## WRITTEN REQUEST
Convert each line from the beginning of the data through the line containing "(x=431, y=531)" into a JSON list of strings, one string per line, omitting blank lines.

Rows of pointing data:
- - -
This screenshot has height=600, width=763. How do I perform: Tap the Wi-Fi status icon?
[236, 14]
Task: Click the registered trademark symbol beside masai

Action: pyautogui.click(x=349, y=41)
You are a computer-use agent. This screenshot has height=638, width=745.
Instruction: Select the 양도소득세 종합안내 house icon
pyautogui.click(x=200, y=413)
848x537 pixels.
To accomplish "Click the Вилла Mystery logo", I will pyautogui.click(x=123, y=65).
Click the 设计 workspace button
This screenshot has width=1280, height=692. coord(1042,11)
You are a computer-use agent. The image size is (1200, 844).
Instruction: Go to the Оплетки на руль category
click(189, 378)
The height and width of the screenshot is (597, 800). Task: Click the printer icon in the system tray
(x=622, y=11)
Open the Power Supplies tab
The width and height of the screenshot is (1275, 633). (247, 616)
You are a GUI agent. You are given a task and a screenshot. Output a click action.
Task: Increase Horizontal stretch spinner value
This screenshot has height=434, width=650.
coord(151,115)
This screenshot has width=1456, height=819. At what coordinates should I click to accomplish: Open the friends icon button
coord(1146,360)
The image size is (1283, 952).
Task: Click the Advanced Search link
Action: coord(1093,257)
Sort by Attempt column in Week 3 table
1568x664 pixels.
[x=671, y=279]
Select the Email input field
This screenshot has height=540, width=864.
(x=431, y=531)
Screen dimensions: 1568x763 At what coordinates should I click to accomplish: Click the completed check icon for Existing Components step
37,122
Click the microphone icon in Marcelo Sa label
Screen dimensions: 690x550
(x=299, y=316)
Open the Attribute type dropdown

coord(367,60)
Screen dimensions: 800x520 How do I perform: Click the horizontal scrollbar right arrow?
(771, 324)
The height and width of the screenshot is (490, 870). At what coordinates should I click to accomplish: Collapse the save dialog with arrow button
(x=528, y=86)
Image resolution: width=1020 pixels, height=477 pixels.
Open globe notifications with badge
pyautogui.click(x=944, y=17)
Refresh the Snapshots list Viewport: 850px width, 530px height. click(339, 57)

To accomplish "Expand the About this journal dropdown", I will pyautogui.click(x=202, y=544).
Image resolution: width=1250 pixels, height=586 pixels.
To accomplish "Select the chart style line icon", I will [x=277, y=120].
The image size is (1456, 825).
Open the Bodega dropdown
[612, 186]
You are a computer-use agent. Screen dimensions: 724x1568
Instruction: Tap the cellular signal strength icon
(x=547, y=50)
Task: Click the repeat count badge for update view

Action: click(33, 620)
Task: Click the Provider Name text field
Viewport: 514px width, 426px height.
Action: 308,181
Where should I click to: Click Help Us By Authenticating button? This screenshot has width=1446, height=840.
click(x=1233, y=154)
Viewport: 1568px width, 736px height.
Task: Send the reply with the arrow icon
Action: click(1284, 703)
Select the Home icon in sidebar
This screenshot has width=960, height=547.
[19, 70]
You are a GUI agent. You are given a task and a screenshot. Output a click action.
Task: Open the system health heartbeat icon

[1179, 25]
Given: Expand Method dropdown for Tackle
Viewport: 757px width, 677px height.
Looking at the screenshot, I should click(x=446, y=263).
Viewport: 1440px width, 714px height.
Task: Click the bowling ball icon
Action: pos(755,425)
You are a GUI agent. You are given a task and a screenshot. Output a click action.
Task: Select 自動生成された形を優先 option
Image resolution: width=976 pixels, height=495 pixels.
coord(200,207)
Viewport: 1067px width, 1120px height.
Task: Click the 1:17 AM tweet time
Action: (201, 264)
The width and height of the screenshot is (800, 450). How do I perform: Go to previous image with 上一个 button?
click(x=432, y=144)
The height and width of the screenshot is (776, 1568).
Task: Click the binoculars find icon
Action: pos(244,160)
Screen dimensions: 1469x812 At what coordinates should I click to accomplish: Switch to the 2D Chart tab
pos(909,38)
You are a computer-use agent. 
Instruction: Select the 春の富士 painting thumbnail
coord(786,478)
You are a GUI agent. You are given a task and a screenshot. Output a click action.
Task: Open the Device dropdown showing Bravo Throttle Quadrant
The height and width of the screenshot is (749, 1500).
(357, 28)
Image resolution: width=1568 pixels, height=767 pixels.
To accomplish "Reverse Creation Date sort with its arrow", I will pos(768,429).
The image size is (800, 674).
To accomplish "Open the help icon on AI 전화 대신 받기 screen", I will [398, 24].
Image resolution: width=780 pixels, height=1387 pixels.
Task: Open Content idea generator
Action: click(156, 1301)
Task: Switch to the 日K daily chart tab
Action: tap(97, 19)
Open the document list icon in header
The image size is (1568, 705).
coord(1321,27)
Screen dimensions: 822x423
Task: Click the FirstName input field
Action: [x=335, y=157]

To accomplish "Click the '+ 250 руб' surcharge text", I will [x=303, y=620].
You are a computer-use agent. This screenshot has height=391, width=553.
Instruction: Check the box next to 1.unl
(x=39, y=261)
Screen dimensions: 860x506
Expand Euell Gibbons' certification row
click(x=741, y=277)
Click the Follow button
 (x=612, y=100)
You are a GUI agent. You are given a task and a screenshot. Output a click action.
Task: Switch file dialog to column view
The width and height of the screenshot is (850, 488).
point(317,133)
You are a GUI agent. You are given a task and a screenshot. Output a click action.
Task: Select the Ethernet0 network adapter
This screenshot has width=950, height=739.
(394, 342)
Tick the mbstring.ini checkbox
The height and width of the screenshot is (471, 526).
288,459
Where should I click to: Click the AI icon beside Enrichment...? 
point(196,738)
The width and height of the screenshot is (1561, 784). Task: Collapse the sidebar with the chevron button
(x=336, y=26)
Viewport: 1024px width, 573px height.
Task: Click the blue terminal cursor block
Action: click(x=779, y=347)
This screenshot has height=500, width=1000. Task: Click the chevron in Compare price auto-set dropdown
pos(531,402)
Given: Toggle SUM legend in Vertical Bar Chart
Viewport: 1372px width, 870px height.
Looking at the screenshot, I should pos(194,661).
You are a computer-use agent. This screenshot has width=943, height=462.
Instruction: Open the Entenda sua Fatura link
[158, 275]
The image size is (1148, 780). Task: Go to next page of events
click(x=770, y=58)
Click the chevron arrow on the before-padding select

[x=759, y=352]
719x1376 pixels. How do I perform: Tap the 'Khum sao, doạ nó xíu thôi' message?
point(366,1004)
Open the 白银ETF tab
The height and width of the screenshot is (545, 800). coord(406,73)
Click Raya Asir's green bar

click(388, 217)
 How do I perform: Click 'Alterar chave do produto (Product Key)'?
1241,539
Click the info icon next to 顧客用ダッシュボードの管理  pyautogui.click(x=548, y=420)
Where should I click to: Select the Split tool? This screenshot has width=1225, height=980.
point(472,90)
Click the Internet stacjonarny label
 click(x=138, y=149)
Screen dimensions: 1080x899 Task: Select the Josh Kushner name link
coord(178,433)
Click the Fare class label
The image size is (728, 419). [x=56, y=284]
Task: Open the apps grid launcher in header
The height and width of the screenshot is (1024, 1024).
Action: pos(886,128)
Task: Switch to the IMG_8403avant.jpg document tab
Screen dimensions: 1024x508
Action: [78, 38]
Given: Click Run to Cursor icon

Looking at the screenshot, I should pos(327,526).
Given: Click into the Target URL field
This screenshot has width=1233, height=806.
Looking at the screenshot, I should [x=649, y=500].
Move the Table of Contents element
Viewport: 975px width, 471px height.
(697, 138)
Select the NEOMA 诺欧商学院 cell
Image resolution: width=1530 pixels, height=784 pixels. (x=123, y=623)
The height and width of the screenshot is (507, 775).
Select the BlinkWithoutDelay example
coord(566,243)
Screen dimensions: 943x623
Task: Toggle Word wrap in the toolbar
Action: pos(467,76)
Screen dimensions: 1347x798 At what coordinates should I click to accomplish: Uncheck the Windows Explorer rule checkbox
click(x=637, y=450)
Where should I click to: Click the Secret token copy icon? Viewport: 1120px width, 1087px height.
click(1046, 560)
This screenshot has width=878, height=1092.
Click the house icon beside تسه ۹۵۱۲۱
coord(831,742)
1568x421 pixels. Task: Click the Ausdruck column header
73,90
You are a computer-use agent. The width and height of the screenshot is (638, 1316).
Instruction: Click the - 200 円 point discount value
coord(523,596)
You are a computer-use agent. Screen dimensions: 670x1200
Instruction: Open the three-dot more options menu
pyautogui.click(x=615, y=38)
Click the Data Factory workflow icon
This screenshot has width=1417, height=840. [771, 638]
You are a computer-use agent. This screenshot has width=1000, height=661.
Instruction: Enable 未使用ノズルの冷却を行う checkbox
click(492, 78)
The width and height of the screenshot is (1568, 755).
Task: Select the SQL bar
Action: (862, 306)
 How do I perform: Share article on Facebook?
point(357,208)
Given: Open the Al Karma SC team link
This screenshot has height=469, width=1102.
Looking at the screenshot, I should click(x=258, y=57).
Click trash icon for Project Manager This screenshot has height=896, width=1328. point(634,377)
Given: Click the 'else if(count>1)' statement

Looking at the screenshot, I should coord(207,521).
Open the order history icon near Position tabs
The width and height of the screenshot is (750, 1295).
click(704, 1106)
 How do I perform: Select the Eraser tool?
- - -
## CORRECT RESPONSE
[
  "This screenshot has height=600, width=763. How do I perform: Tap the Wi-Fi status icon?",
  "[236, 14]",
  "Task: Click the registered trademark symbol beside masai",
  "Action: pyautogui.click(x=349, y=41)",
  "You are a computer-use agent. This screenshot has height=638, width=745.",
  "Instruction: Select the 양도소득세 종합안내 house icon",
  "pyautogui.click(x=200, y=413)",
  "848x537 pixels.",
  "To accomplish \"Click the Вилла Mystery logo\", I will pyautogui.click(x=123, y=65).",
  "Click the 设计 workspace button",
  "This screenshot has width=1280, height=692. coord(1042,11)",
  "You are a computer-use agent. The image size is (1200, 844).",
  "Instruction: Go to the Оплетки на руль category",
  "click(189, 378)",
  "The height and width of the screenshot is (597, 800). Task: Click the printer icon in the system tray",
  "(x=622, y=11)",
  "Open the Power Supplies tab",
  "The width and height of the screenshot is (1275, 633). (247, 616)",
  "You are a GUI agent. You are given a task and a screenshot. Output a click action.",
  "Task: Increase Horizontal stretch spinner value",
  "This screenshot has height=434, width=650.",
  "coord(151,115)",
  "This screenshot has width=1456, height=819. At what coordinates should I click to accomplish: Open the friends icon button",
  "coord(1146,360)",
  "The image size is (1283, 952).",
  "Task: Click the Advanced Search link",
  "Action: coord(1093,257)",
  "Sort by Attempt column in Week 3 table",
  "1568x664 pixels.",
  "[x=671, y=279]",
  "Select the Email input field",
  "This screenshot has height=540, width=864.",
  "(x=431, y=531)"
]